(Source data)
>>>>>
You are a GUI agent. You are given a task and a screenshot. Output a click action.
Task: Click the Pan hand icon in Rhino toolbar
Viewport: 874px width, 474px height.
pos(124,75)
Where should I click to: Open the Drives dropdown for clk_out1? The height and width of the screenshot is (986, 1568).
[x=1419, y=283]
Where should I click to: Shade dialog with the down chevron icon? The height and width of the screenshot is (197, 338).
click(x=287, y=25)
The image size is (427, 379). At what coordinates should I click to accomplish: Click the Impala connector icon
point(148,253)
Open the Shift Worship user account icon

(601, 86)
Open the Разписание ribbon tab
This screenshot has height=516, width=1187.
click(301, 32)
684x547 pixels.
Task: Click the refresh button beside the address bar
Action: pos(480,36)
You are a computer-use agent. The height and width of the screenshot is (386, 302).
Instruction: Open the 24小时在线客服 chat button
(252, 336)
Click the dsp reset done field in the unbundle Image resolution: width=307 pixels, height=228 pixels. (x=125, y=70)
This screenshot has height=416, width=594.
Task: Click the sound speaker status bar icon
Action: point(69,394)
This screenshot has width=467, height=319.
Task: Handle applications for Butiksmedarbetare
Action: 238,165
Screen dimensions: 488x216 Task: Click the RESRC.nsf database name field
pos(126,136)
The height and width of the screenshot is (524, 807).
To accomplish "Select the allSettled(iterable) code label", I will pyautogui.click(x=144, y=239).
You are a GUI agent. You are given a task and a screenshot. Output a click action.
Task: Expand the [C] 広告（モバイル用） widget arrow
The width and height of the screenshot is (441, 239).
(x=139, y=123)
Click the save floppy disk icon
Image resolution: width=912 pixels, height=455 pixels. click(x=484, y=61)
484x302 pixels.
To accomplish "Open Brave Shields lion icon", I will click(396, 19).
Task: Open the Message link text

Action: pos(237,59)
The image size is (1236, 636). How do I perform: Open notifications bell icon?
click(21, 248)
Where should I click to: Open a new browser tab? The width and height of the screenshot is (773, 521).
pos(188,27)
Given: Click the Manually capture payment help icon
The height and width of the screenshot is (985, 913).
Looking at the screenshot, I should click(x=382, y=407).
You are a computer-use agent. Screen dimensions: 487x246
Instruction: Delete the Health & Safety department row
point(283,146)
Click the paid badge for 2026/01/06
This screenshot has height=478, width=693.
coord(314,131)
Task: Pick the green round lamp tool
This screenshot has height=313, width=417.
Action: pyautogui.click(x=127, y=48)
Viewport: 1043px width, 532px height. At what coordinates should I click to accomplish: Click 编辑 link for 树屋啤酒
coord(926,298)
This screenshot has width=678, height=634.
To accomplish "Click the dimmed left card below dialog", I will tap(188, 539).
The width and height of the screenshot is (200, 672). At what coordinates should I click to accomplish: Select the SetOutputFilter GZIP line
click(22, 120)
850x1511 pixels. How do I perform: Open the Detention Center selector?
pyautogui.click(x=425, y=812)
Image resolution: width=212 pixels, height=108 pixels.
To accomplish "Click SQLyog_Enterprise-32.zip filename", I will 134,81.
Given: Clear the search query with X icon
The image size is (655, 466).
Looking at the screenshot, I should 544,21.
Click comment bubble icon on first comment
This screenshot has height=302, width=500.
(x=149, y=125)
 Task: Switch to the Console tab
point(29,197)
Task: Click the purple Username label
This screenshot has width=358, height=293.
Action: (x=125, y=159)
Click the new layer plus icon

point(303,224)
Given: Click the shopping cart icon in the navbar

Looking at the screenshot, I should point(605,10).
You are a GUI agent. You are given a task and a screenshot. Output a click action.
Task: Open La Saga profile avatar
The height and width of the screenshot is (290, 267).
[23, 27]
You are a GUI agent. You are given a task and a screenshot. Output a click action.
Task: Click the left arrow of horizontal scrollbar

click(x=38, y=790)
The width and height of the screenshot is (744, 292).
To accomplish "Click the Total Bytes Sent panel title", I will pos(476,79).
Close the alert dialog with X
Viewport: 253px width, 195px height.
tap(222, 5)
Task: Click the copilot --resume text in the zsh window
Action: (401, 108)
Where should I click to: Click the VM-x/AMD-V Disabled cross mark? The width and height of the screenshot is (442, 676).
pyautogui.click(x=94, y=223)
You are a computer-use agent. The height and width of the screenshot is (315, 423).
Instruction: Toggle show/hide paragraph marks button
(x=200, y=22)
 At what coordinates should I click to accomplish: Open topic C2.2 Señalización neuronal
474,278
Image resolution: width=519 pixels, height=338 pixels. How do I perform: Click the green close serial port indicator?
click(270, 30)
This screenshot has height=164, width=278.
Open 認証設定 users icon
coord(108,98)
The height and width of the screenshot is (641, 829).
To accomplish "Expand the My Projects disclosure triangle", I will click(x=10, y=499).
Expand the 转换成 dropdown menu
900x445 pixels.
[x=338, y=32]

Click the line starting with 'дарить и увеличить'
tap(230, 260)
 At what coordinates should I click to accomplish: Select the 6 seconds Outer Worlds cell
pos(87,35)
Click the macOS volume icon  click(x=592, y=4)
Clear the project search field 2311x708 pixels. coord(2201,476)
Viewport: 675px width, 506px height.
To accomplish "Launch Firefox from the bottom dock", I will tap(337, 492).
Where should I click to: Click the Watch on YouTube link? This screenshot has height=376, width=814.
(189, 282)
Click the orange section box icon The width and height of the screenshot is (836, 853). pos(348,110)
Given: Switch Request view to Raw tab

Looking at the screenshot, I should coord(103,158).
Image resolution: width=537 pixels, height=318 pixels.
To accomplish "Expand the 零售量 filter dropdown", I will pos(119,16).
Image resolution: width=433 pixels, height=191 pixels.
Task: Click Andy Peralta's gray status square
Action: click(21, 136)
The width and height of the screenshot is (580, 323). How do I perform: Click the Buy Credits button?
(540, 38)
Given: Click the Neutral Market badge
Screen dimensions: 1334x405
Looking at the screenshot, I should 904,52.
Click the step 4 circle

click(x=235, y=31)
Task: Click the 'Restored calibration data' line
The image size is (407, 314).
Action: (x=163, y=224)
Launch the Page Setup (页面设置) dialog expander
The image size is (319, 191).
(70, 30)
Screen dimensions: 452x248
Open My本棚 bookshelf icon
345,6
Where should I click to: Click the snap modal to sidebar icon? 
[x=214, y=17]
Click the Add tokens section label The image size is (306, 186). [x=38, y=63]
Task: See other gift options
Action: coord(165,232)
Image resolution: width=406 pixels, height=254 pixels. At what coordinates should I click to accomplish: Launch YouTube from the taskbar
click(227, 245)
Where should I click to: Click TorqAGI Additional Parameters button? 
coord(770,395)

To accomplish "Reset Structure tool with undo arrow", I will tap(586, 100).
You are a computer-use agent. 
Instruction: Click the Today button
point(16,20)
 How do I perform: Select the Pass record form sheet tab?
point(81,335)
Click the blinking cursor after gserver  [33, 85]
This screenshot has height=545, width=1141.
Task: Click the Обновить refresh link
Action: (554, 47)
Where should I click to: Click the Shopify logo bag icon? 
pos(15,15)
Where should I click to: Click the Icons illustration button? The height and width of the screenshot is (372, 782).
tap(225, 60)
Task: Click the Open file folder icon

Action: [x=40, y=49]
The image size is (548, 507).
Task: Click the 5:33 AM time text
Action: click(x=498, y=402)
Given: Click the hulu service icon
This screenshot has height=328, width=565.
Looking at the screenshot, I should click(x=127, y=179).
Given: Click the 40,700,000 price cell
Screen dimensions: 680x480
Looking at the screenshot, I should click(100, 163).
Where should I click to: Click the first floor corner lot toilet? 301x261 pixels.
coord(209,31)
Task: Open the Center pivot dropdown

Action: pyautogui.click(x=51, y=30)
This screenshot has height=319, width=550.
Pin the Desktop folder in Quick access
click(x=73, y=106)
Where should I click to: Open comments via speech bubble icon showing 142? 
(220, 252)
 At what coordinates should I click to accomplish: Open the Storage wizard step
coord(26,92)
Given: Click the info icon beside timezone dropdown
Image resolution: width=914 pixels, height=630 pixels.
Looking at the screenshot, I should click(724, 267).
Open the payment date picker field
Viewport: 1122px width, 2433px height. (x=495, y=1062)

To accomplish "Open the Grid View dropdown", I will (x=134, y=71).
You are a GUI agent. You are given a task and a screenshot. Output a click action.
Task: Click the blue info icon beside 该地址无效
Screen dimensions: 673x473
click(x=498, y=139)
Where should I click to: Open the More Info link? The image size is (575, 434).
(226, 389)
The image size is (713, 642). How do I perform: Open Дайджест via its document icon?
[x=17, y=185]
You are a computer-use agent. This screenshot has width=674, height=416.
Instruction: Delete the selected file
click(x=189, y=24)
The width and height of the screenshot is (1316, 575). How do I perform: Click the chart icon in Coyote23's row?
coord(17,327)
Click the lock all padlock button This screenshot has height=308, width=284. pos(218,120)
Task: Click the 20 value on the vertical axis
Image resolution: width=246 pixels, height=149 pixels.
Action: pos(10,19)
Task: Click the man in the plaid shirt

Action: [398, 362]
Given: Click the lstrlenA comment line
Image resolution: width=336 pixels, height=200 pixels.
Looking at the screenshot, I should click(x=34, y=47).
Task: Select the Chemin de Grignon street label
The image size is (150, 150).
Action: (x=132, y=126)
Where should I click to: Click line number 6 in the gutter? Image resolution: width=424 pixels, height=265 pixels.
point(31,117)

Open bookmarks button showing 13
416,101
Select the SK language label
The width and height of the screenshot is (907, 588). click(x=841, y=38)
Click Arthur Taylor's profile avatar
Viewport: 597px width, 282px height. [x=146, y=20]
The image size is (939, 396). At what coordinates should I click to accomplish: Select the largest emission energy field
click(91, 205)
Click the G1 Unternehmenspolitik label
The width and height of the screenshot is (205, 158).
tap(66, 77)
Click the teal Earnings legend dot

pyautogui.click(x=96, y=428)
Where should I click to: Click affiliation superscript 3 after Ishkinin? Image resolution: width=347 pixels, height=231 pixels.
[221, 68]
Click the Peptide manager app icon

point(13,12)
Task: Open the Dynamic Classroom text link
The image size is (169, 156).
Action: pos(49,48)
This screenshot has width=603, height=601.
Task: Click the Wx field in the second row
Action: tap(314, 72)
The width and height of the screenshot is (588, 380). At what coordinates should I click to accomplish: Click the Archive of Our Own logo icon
<<<<<
**Goal of the exercise:** Across the records above, show each line containing the word "search".

**Result for this exercise:**
Given: Clear the search query with X icon
Clear the project search field 2311x708 pixels. coord(2201,476)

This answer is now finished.